__やること__: 人類と食糧の歴史をたどった本の感想文から、「うわー。足りない。人生が足り」を含む言葉で始まり「しながら、一気に読み入った。」で終わる部分を、一字も変えずに書き出してください。

__本文抜粋__:
うわー。足りない。人生が足りない。とことん知り尽くすまで。本質に迫るまで。そんな壮大な人類と食糧を巡る文明史であり通史。ちょっとわかった気になった途端、やっぱりわからない。そんな本。近代農業の全否定ではなく、有機農業の全てが良いとは言い切らず、淡々と、それでも深く、農業生産を取り巻く歴史・文化・環境が学べる。

アマゾンの熱帯雨林地域で、森林が伐採され、大地があらわになっている光景を目の当たりにした著者ルース・ドフリースが不覚にも涙をこぼすところから、この文明史への追求が始まる。目の前に起こっていることは、なにを意味しているのか、どう理解すればいいのか、著者は自問自答を続ける。品種改良、飢餓、薬物、害虫との闘い、食生活の変化、健康、家族形態、居場所と仕事、自然との距離感、地球の未来、地球の循環メカニズム、バッタの大量発生、農場経営者、地質学者、博物学者、経済学者、考古学、窒素、炭素、土壌、植物、リン、酸素、オゾン層、遺伝子、食物連鎖、緑の革命、フードマイレージ、ハイブリット米・・・冒頭の文章で「ベトナム南部のメコンデルタの青々とした水田」「アイルランドのジャガイモ飢餓」とあったので、今までの自分の人生と関わってきた文明と歴史に高揚しながら、一気に読み入った。

The Big Ratchet: How Humanity Thrives in the Face of Natural Crisis by Ruth DeFries 飢餓を克服した大増産の文明史

1.鳥瞰図ー人類の旅路のとらえかた
2.地球の始まり
3.創意工夫の能力を発揮する
4.定住生活につきものの難題
5.海を越えてきた貴重な資源
6.何千年来の難題の解消
7.モノカルチャーが農業を変える
8.実りの争奪戦
9.飢餓の撲滅をめざして
10.農耕生活から都市生活へ

「本書がめざすのは、人類が歩んだ旅路をなぞり、どのような経緯でここまで到達したのかをあきらかにすること。いままでをふり返れば、きっとこの地球上でのわたしたちの未来の姿が見えてくるはずだ。」

__データ抜粋__:

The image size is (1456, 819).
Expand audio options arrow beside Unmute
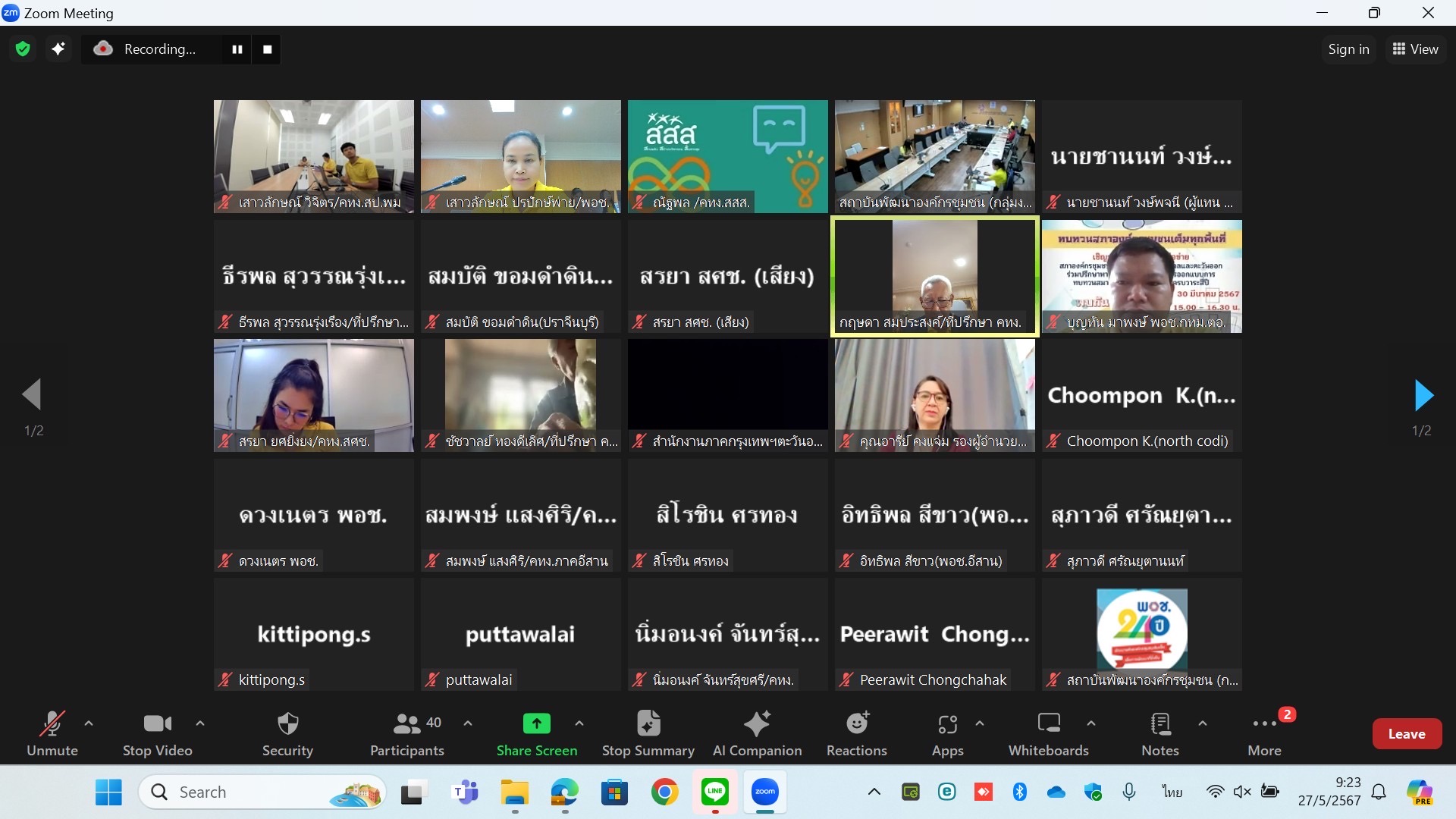89,723
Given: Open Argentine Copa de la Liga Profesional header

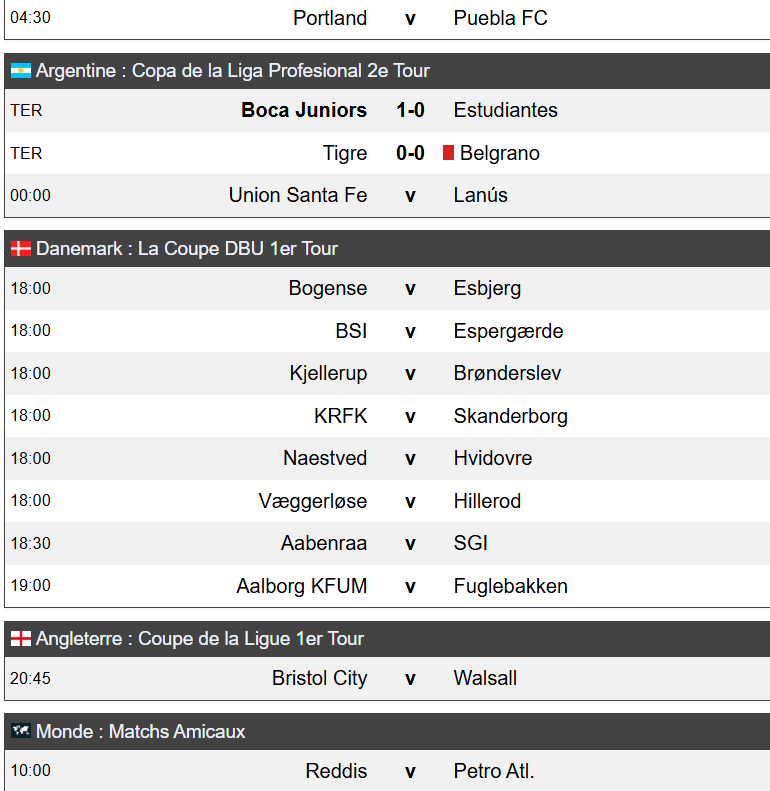Looking at the screenshot, I should pos(387,71).
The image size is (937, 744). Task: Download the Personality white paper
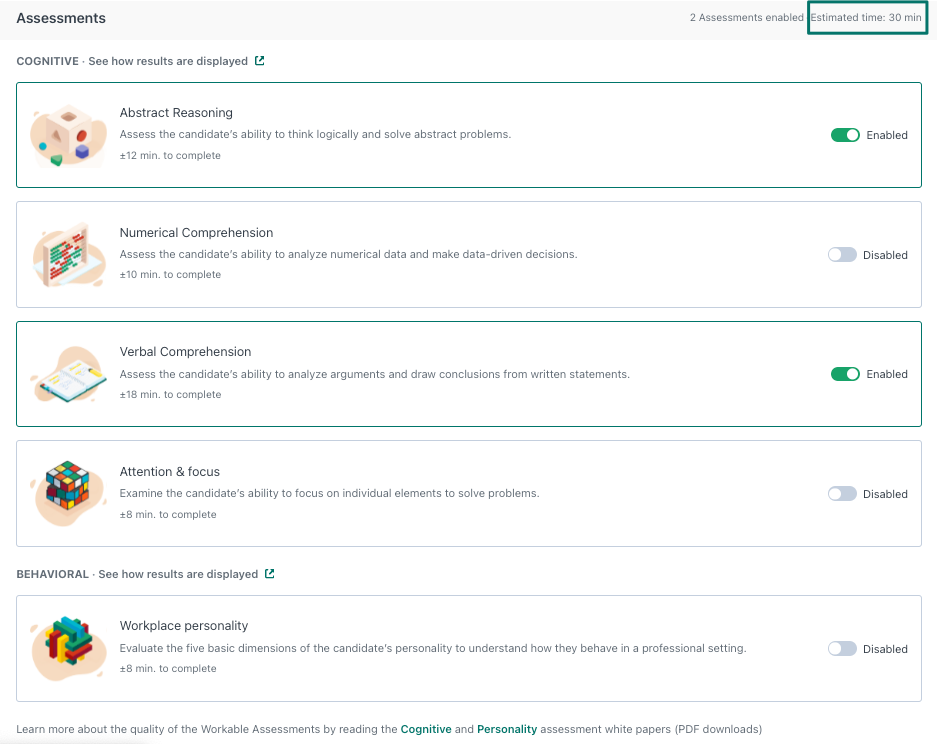pyautogui.click(x=507, y=729)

__回答文__:
うわー。足りない。人生が足りない。とことん知り尽くすまで。本質に迫るまで。そんな壮大な人類と食糧を巡る文明史であり通史。ちょっとわかった気になった途端、やっぱりわからない。そんな本。近代農業の全否定ではなく、有機農業の全てが良いとは言い切らず、淡々と、それでも深く、農業生産を取り巻く歴史・文化・環境が学べる。

アマゾンの熱帯雨林地域で、森林が伐採され、大地があらわになっている光景を目の当たりにした著者ルース・ドフリースが不覚にも涙をこぼすところから、この文明史への追求が始まる。目の前に起こっていることは、なにを意味しているのか、どう理解すればいいのか、著者は自問自答を続ける。品種改良、飢餓、薬物、害虫との闘い、食生活の変化、健康、家族形態、居場所と仕事、自然との距離感、地球の未来、地球の循環メカニズム、バッタの大量発生、農場経営者、地質学者、博物学者、経済学者、考古学、窒素、炭素、土壌、植物、リン、酸素、オゾン層、遺伝子、食物連鎖、緑の革命、フードマイレージ、ハイブリット米・・・冒頭の文章で「ベトナム南部のメコンデルタの青々とした水田」「アイルランドのジャガイモ飢餓」とあったので、今までの自分の人生と関わってきた文明と歴史に高揚しながら、一気に読み入った。